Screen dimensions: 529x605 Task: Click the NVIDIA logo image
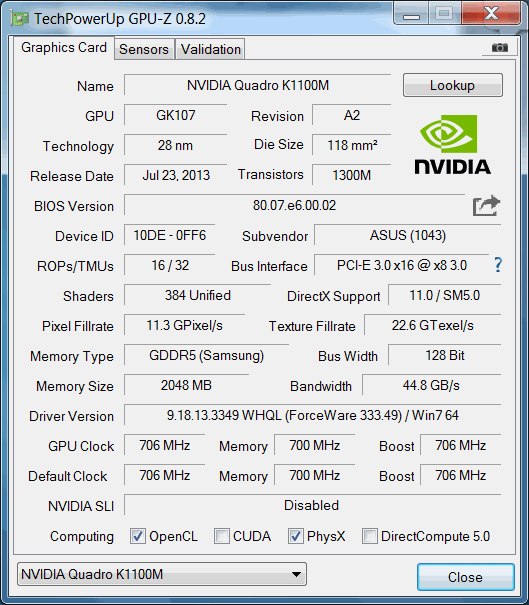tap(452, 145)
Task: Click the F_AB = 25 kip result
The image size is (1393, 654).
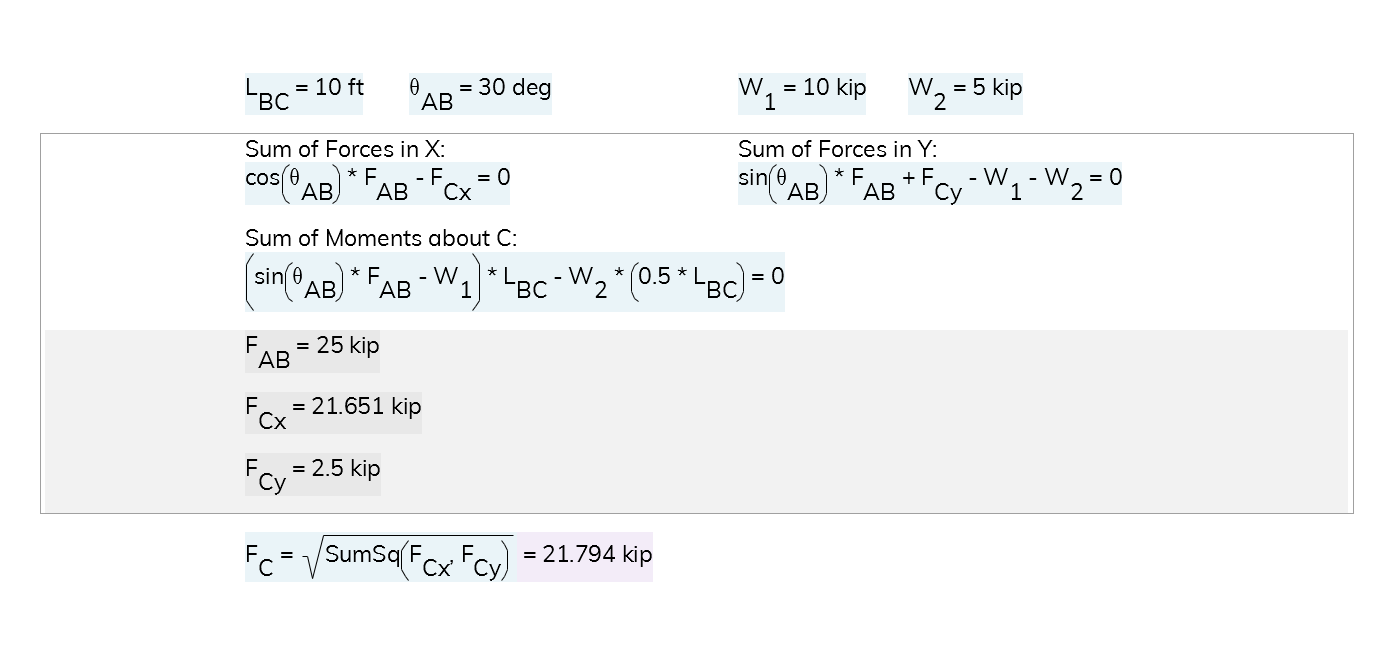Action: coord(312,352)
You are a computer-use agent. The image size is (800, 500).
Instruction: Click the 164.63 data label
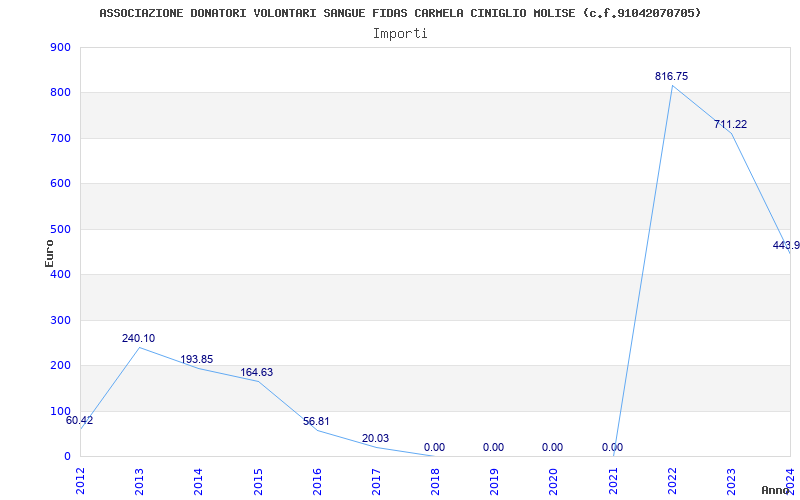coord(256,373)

┄┄┄┄┄┄

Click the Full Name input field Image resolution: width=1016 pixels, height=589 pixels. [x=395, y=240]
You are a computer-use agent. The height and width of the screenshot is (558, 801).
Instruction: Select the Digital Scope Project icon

┄┄┄┄┄┄

Task to carry out ▸ Filter the entries above down to the lines that hold the word "agent", and copy those lines.

Response to this task ▸
You are a computer-use agent. The image size is (800, 500).
You are a computer-use agent. The height and width of the screenshot is (558, 801).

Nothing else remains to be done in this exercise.